Reminds me of Hammerstein from 2000ad

A bit!

:slight_smile:


#10

Around the corner from us someone recently built this Castle in the Sky robot in their garden. This seems as good a thread as any to mention it.


#11

Plus * this. In Denver, 1% of building construction cost is supposed to go to an art budget (inside or out). This seems like a perfect funding source for Gundams all over the place given the pace of new buildings going up. I’m voting for a Deathsythe first.


#12

First: are we SURE it’s a statue and not just in standby mode?


#13

Here in Cincinnati there are dozens, maybe hundreds of little pig states, so there’s precedent.


#14

Turkish mayor replies “This is no Zaku, boy. No Zaku”.


#15

Is it holding a selfie stick? I’d be pissed too.


#16

it looks awesome, but why does it have a codpiece


#17

Why statues? I bet if Mayor McTurk had built a real Gundam nobody would be pissing and moaning about it. Not out loud, anyway.


#18

It’s actually deeper than just a theme park robot. Why complain?

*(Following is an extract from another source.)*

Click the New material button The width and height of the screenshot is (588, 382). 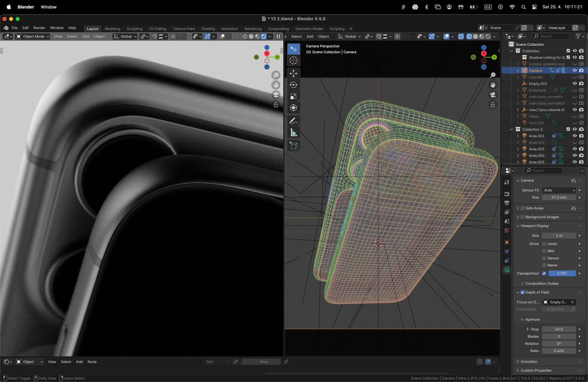coord(264,362)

Roll back the clock to 2013..

"Ruling Justice and Development Party (AKP) votes ensured the passing of a
late-night proposal regarding occupational chambers in the June 9
parliamentary session, in a move that was interpreted by most as payback
for the Chamber of Architects and Engineers’ (TMMOB) vocal support of
the ongoing Gezi movement.

The surprise proposal, which removes
the TMMOB from any involvement in city planning processes and their
authority to approve plans, raised concern from opposition benches, with
main opposition Republican People’s Party (CHP) deputy group leader
Akif Hamzaçebi describing the proposal as “part of government’s witch
hunt over Gezi Park.”

“You are looking to get revenge for Gezi.
You are looking to polarize society,” Hamzaçebi said during the
parliamentary session.

“The summary of this proposal is this:
the government is making the TMMOB pay, and those who are involved with
Taksim Solidarity pay. There is no other cause, no technicality on which
it is based. It aims to remove the visa application for projects, which
allows for occupational supervision and provides the chambers with
financial resources,” he added.

The proposal, passed by AKP
votes, eliminates occupational chambers from any future city-planning
procedures, removing the obligation of the chambers’ approval of
projects. The regulations transfer complete control to related
institutions, leaving all decisions to the Environment and Urban
Planning Ministry and removing the need of any supervision or
involvement from the related chambers, including the TMMOB."